We’ve all got at least one phone rant in us. This is mine.
It all started several years ago. A kind relative gave the Muffet a mobile phone, as she’d be travelling to school by train. The problem was the provider. Vodafone. Apparently they’re very good if you happen to be standing under one of their towers, but don’t think you can call your parents from pony camp. Or from inside a building. The other thing about Vodafone is that they lock their phones so you can’t get a different provider. They do provide a method for unlocking the phone, which I followed to the letter. It didn’t work. I went up to a Vodafone shop and explained my dilemma, and you can imagine that they were of no use at all. There was an option that involved posting the phone to Tasmania at my own expense, but that wasn’t for me. As my nostrils started to flare and my voice got softer I noticed the manager sidle into the store cupboard. No, really. The woman trying to help me leaned forward and said “you know, that guy that sells phone cases downstairs hacks phones to unlock them. Your best bet is to go to him”.

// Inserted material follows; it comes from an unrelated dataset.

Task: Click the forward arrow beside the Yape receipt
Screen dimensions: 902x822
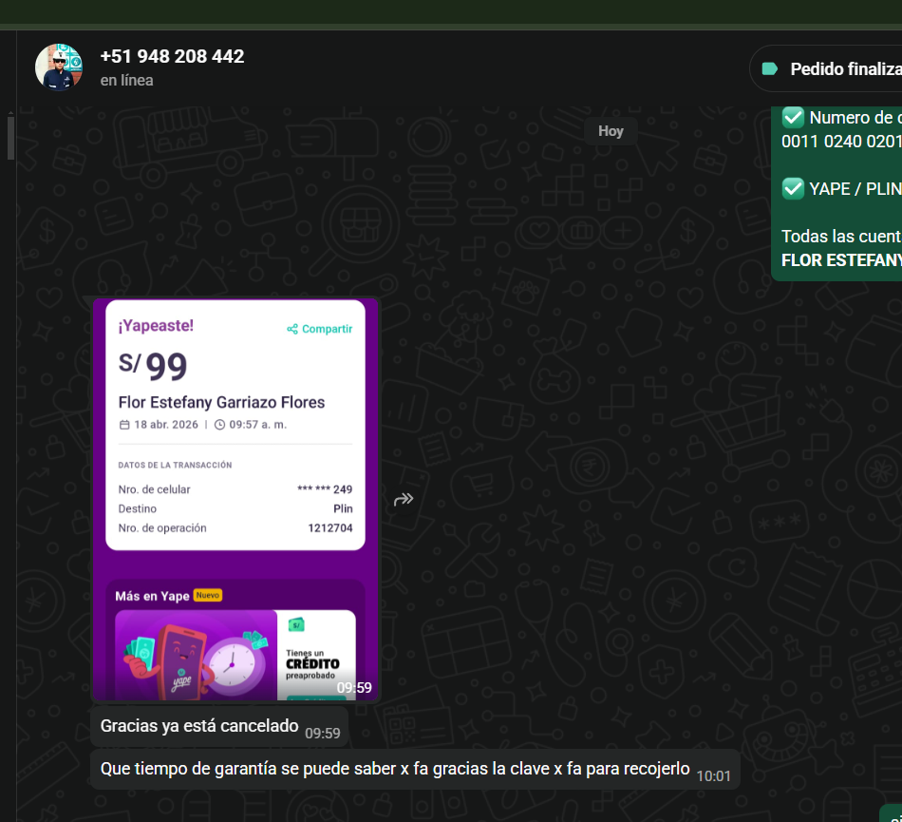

The hacker downstairs said his services were too expensive for a basic phone like this, I should just buy a new phone from Telstra. I did just that. The Muffet lost it almost immediately.
The second instalment came when another kind relative gave the Muffet a Galaxy that had become surplus to requirements. I don’t know what it is about the Muffet, I think it’s the blonde hair. And she’s very charming. I immediately opened up the phone and was relieved to find an Optus SIM nestled in it. All I needed now was a Telstra prepaid pack and we were communicado again. I went up to Woolies and asked for a prepaid SIM pack. “Nah, love, we only do recharges” said the friendly lady. “Would you care to turn around and give me that pack behind you that says “Telstra prepaid SIM card starter pack? No, not the nano SIM. Regular. It’s orange.” We got there in the end.
No, it didn’t work when I inserted it and followed the activation steps. Two phone calls to the help desk resulted in a lot of Indian accented humming and hawing and finally a suggestion that I take it into a Telstra shop. The Telstra shop also did some humming and hawing and finally asked “are you Alexis Henderson of Castle Cove?”. No, I’m not, and neither would I have lent Muffet’s phone to him if I had ever met him. Well, at least I got to deal with the actual manager, and he was kind enough to say he’d never come across this problem before. You know how he fixed it? Just redid the activation. “Ah”, I said. “The help desk effect”. “You’re familiar with it?” “Oh yes, I used to be a help desk”. “We’ll, I don’t know why it worked, but thanks for showing me a new problem”.
Anything I can do to help. I just love spreading sweetness and light.